M. Canese était un ingénieur industriel et un opposant virulent à la dictature d’Alfredo Stroessner au Paraguay. Tout au long de sa carrière d’ingénieur, il a fait des recherches et écrit sur la centrale hydroélectrique binationale d’Itapú, l’un des plus grands barrages hydroélectriques au monde et la principale richesse naturelle du Paraguay. Le projet a été construit sur la base d’un accord entre le Brésil et le Paraguay pour exploiter le potentiel hydroélectrique du fleuve Paraná. L’un des deux entrepreneurs pour la construction de la centrale électrique était le consortium CONEMPA, présidé entre 1975 et 1993, par Juan Carlos Wasmosy.
En 1993, M. Canese s’est présenté aux élections présidentielles au Paraguay contre M. Wasmosy. Dans le cadre de la campagne de Canese, des journalistes travaillant pour les médias Noticias et ABC Color l’ont interviewé. Le journal Noticias a publié un article intitulé « Wasmosy forjó su fortuna gracias a Stroessner » [Wasmosy a amassé sa fortune grâce à Stroessner], dans lequel M. Canese aurait déclaré, entre autres choses, que « Wasmosy […] est passé de la faillite à une richesse des plus spectaculaires, grâce au soutien de la famille du dictateur, qui lui a permis d’assumer la présidence de CONEMPA, le consortium qui jouissait du monopole au Paraguay des principaux contrats de travaux publics d’Itaipú ». Le journal ABC Color a publié un article intitulé « Wasmosy fue prestanombre de la familia Stroessner » [Wasmosy était l’homme de paille de la famille Stroessner], qui citait M. Canese disant que « M. Wasmosy était l’homme de paille de la famille Stroessner au sein de CONEMPA, et la société a transféré des dividendes substantiels au dictateur » [para. 69 (7)].
En octobre 1992, les directeurs du Consotium CONEMPA ont déposé une plainte pénale contre M. Canese pour diffamation et injure à la suite des déclarations données aux deux journaux . M. Wasmosy n’a pas déposé de plainte pénale.
En mars 1994, le juge de première instance pour les affaires pénales a reconnu M. Canese coupable de diffamation et d’injure envers les dirigeants de CONEMPA, le condamnant à quatre mois de prison et à une amende (14 950 000 millions de guaranis). En novembre 1997, la cour d’appel en matière pénale n’a retenu que la condamnation pour diffamation (et non pour injure) et a réduit la peine de prison à deux mois et l’amende à 2 909 090 guaranis.
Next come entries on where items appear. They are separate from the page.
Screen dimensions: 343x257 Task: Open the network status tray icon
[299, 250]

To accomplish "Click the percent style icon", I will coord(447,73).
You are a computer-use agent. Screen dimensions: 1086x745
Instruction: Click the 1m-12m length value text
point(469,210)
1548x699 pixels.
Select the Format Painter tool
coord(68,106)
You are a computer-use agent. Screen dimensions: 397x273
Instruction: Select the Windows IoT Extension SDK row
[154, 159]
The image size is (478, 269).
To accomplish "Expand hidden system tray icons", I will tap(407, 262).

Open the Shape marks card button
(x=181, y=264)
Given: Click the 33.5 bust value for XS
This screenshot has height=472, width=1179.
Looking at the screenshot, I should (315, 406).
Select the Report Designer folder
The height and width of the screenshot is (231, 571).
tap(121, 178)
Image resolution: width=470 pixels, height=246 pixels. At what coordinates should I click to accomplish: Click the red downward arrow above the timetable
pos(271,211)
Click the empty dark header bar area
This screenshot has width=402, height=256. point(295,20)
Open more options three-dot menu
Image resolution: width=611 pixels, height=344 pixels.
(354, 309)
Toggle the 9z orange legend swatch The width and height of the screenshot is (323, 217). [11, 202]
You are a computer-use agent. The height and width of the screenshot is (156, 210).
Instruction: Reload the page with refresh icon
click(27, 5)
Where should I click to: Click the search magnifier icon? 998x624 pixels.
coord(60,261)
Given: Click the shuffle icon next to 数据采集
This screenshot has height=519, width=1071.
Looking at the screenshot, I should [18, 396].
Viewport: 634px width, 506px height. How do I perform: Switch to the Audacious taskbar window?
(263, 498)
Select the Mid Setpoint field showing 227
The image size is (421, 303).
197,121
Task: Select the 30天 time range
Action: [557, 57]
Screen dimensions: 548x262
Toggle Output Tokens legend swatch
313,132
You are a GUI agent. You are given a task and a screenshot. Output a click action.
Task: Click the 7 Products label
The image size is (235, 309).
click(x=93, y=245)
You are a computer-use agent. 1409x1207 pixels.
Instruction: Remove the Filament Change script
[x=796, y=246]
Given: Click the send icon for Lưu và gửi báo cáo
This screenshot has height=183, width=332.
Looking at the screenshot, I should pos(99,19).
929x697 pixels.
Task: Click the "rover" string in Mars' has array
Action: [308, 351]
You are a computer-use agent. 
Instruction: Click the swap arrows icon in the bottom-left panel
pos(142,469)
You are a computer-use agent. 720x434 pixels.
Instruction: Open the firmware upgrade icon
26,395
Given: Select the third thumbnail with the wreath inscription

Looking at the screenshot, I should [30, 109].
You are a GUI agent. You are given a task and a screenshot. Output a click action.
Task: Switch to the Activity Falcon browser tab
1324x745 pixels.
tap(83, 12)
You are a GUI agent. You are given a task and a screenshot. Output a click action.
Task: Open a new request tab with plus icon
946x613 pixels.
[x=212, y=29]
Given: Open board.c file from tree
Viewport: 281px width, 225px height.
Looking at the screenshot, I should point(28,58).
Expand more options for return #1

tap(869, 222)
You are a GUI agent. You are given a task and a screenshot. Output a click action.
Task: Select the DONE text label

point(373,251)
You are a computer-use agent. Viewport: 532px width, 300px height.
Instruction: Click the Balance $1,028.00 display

En novembre 1998, un nouveau code de procédure pénale est entré en vigueur, réduisant les peines pour diffamation et établissant une amende comme alternative à l’emprisonnement. En 2002, la Cour suprême a annulé les jugements définitifs contre M. Canese, et l’a acquitté. Pendant toute la durée de la procédure devant les juridictions internes, M. Canese a été soumis à des restrictions de sortie du Paraguay qui n’ont été levées qu’à quelques reprises.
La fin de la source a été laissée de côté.